”RUNNING HELPS ME TO STAY ON TOP OF MY RECOVERY. IT GIVES ME TIME TO THINK ABOUT WHERE I’M AT WITH MY DAY AND MY MOOD”
COVER STAR
Hope Virgo, 28, from south west London, was forced to put her life on hold for years while in the grips of anorexia. Now at a stage of ongoing recovery, she is using her experience and understanding to help others. What’s more, after years of running as a secretive and obsessive route to extreme weight loss, she has rebuilt her relationship with exercise, now running for the love of it – and to celebrate her new-found mental and physical strength.
But Hope’s road to recovery hasn’t been easy. It has taken immense mental strength to change the deeply rooted beliefs and behavioural patterns that anorexia instils which, in Hope’s case, began around the age of 12, following sexual abuse by a family friend that went on for 10 months.
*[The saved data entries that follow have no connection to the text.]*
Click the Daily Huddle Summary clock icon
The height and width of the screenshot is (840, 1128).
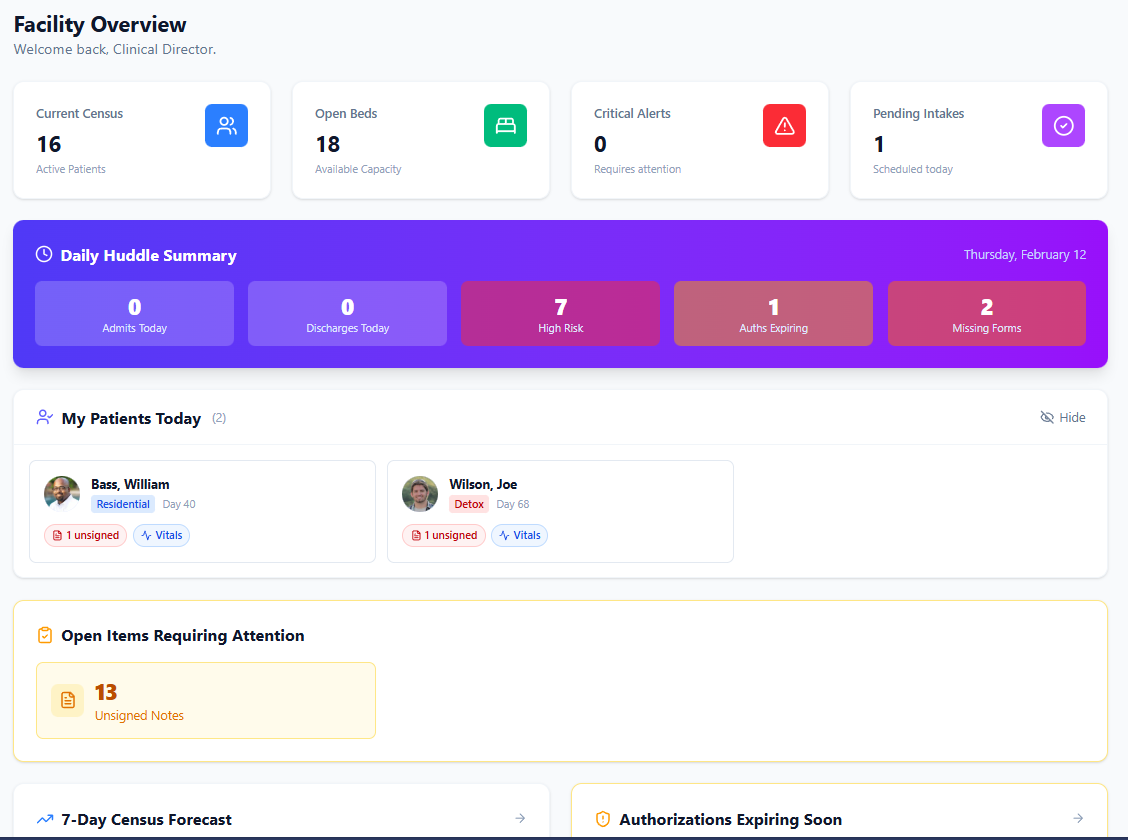coord(43,254)
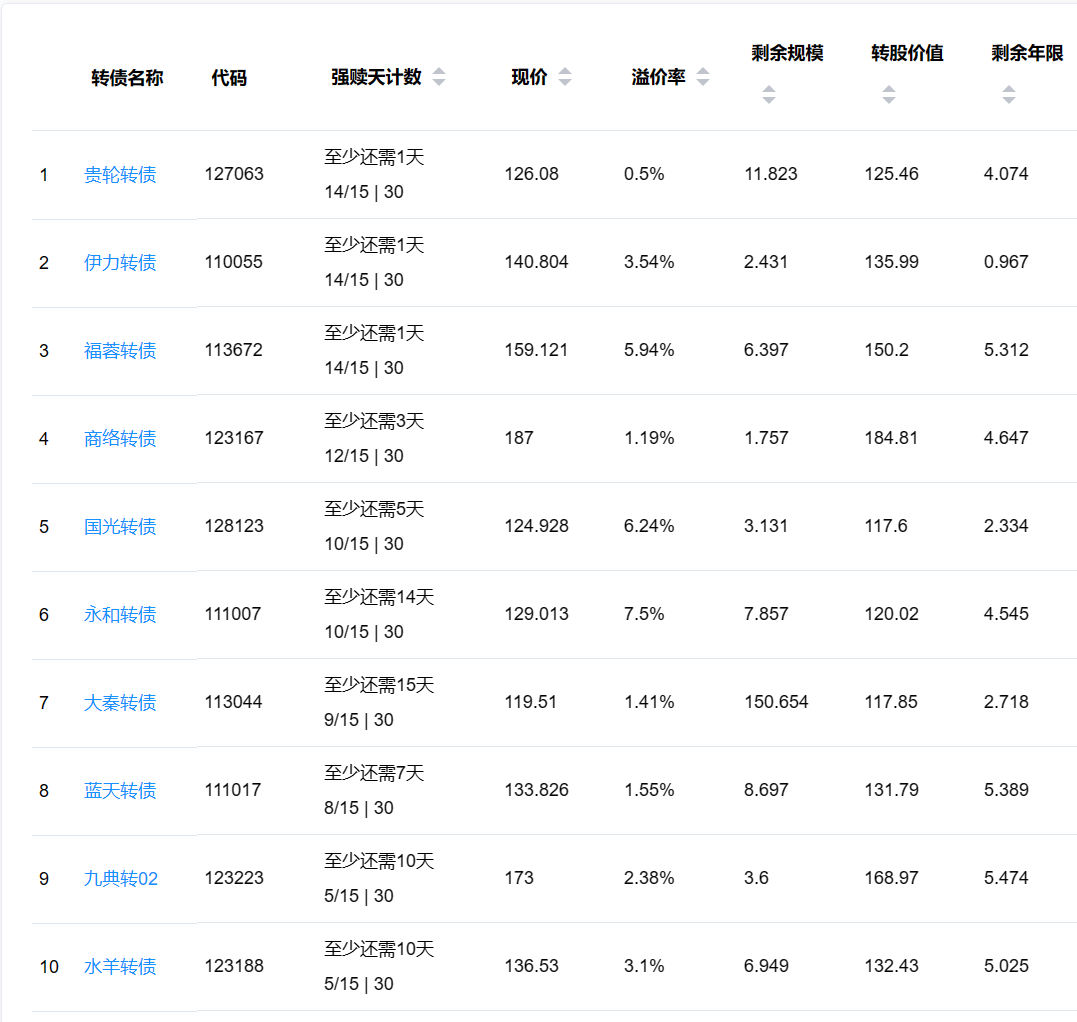Open the 蓝天转债 link
The image size is (1077, 1022).
click(x=120, y=791)
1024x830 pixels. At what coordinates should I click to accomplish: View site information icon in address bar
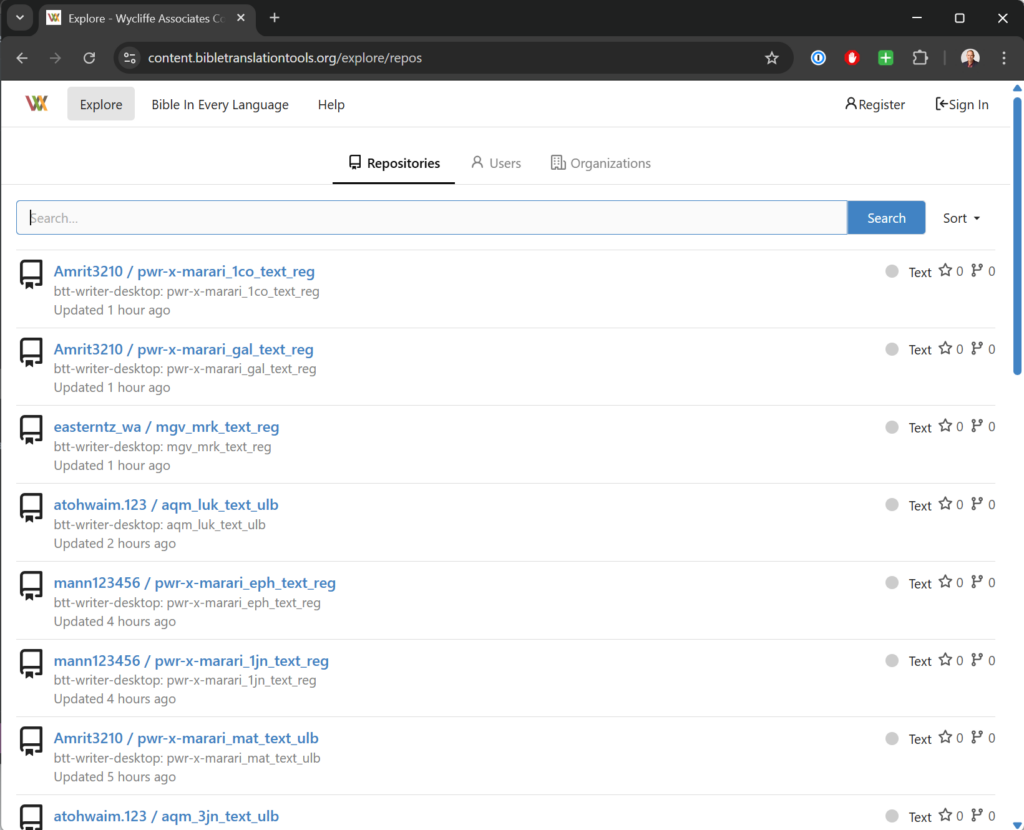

“Throughout my whole childhood, I had real problems expressing any sort of emotion,” she remembers. “And then during that whole period [of assault] I felt really guilty. I didn’t know who to talk to about it, so I just bottled everything up.
Over the next year, I gradually started to skip meals and exercise a lot more. For me, the anorexic voice in my head gave me this value reassurance – it helped me to switch off from everything that was going on around me, which is what I wanted to do.”